● EXERCISE
Using the data below, please return every line exactly as given.

(SUPPLIED MATERIAL begins)

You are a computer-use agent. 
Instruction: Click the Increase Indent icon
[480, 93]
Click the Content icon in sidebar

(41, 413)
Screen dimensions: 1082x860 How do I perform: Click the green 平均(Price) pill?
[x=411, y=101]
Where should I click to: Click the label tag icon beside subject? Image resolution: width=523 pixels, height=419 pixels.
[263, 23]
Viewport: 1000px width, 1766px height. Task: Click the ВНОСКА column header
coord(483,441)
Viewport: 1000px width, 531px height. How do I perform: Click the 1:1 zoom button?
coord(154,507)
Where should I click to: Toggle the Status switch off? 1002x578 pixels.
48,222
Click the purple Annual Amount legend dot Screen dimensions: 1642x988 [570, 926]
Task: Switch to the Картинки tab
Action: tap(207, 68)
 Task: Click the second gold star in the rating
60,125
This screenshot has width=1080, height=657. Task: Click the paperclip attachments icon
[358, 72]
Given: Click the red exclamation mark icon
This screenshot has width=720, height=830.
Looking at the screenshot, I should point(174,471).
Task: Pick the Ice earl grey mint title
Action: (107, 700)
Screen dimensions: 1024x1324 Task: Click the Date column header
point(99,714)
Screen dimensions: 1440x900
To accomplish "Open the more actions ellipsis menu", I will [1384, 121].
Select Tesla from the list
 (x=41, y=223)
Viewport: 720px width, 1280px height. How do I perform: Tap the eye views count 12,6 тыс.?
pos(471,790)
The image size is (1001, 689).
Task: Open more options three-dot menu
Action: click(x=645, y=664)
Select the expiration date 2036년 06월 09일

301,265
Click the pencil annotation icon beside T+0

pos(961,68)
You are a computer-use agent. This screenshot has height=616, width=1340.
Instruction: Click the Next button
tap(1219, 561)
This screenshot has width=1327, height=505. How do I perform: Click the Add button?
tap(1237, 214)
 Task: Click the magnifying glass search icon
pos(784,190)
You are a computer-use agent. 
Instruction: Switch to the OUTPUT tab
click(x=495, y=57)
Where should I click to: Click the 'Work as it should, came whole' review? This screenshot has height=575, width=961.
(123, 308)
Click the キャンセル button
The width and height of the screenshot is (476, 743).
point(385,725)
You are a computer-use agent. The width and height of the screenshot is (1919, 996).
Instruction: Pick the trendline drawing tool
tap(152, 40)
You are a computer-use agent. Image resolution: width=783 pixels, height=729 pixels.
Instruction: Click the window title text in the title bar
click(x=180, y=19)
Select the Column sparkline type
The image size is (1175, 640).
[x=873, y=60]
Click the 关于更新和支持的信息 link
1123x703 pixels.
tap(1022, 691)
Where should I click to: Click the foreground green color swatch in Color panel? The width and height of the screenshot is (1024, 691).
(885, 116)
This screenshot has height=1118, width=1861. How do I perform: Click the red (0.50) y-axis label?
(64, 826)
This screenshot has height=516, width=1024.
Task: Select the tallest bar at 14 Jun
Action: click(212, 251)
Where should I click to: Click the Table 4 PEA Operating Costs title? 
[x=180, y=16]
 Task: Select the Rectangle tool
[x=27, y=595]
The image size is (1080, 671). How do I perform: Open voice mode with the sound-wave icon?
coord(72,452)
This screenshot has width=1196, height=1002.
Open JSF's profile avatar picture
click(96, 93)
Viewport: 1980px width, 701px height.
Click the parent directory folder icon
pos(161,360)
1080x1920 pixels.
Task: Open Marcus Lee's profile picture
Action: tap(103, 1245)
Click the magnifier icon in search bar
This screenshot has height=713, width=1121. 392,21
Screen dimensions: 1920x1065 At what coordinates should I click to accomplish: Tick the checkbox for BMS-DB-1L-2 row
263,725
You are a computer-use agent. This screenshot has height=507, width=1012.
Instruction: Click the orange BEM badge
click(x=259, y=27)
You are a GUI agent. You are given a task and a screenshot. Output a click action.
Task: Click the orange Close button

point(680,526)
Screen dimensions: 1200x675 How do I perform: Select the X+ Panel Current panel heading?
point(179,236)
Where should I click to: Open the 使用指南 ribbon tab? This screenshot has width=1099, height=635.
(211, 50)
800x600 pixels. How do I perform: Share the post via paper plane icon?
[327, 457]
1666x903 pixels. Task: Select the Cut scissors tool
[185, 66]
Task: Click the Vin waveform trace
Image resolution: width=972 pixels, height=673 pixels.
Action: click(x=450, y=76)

(SUPPLIED MATERIAL ends)

● EXPECTED ANSWER
You are a computer-use agent. 
Instruction: Click the Increase Indent icon
[480, 93]
Click the Content icon in sidebar

(41, 413)
Screen dimensions: 1082x860 How do I perform: Click the green 平均(Price) pill?
[x=411, y=101]
Where should I click to: Click the label tag icon beside subject? Image resolution: width=523 pixels, height=419 pixels.
[263, 23]
Viewport: 1000px width, 1766px height. Task: Click the ВНОСКА column header
coord(483,441)
Viewport: 1000px width, 531px height. How do I perform: Click the 1:1 zoom button?
coord(154,507)
Where should I click to: Toggle the Status switch off? 1002x578 pixels.
48,222
Click the purple Annual Amount legend dot Screen dimensions: 1642x988 [570, 926]
Task: Switch to the Картинки tab
Action: tap(207, 68)
 Task: Click the second gold star in the rating
60,125
This screenshot has width=1080, height=657. Task: Click the paperclip attachments icon
[358, 72]
Given: Click the red exclamation mark icon
This screenshot has width=720, height=830.
Looking at the screenshot, I should point(174,471).
Task: Pick the Ice earl grey mint title
Action: (107, 700)
Screen dimensions: 1024x1324 Task: Click the Date column header
point(99,714)
Screen dimensions: 1440x900
To accomplish "Open the more actions ellipsis menu", I will [1384, 121].
Select Tesla from the list
 (x=41, y=223)
Viewport: 720px width, 1280px height. How do I perform: Tap the eye views count 12,6 тыс.?
pos(471,790)
The image size is (1001, 689).
Task: Open more options three-dot menu
Action: click(x=645, y=664)
Select the expiration date 2036년 06월 09일

301,265
Click the pencil annotation icon beside T+0

pos(961,68)
You are a computer-use agent. This screenshot has height=616, width=1340.
Instruction: Click the Next button
tap(1219, 561)
This screenshot has width=1327, height=505. How do I perform: Click the Add button?
tap(1237, 214)
 Task: Click the magnifying glass search icon
pos(784,190)
You are a computer-use agent. 
Instruction: Switch to the OUTPUT tab
click(x=495, y=57)
Where should I click to: Click the 'Work as it should, came whole' review? This screenshot has height=575, width=961.
(123, 308)
Click the キャンセル button
The width and height of the screenshot is (476, 743).
point(385,725)
You are a computer-use agent. The width and height of the screenshot is (1919, 996).
Instruction: Pick the trendline drawing tool
tap(152, 40)
You are a computer-use agent. Image resolution: width=783 pixels, height=729 pixels.
Instruction: Click the window title text in the title bar
click(x=180, y=19)
Select the Column sparkline type
The image size is (1175, 640).
[x=873, y=60]
Click the 关于更新和支持的信息 link
1123x703 pixels.
tap(1022, 691)
Where should I click to: Click the foreground green color swatch in Color panel? The width and height of the screenshot is (1024, 691).
(885, 116)
This screenshot has height=1118, width=1861. How do I perform: Click the red (0.50) y-axis label?
(64, 826)
This screenshot has height=516, width=1024.
Task: Select the tallest bar at 14 Jun
Action: click(212, 251)
Where should I click to: Click the Table 4 PEA Operating Costs title? 
[x=180, y=16]
 Task: Select the Rectangle tool
[x=27, y=595]
The image size is (1080, 671). How do I perform: Open voice mode with the sound-wave icon?
coord(72,452)
This screenshot has width=1196, height=1002.
Open JSF's profile avatar picture
click(96, 93)
Viewport: 1980px width, 701px height.
Click the parent directory folder icon
pos(161,360)
1080x1920 pixels.
Task: Open Marcus Lee's profile picture
Action: tap(103, 1245)
Click the magnifier icon in search bar
This screenshot has height=713, width=1121. 392,21
Screen dimensions: 1920x1065 At what coordinates should I click to accomplish: Tick the checkbox for BMS-DB-1L-2 row
263,725
You are a computer-use agent. This screenshot has height=507, width=1012.
Instruction: Click the orange BEM badge
click(x=259, y=27)
You are a GUI agent. You are given a task and a screenshot. Output a click action.
Task: Click the orange Close button

point(680,526)
Screen dimensions: 1200x675 How do I perform: Select the X+ Panel Current panel heading?
point(179,236)
Where should I click to: Open the 使用指南 ribbon tab? This screenshot has width=1099, height=635.
(211, 50)
800x600 pixels. How do I perform: Share the post via paper plane icon?
[327, 457]
1666x903 pixels. Task: Select the Cut scissors tool
[185, 66]
Task: Click the Vin waveform trace
Image resolution: width=972 pixels, height=673 pixels.
Action: click(x=450, y=76)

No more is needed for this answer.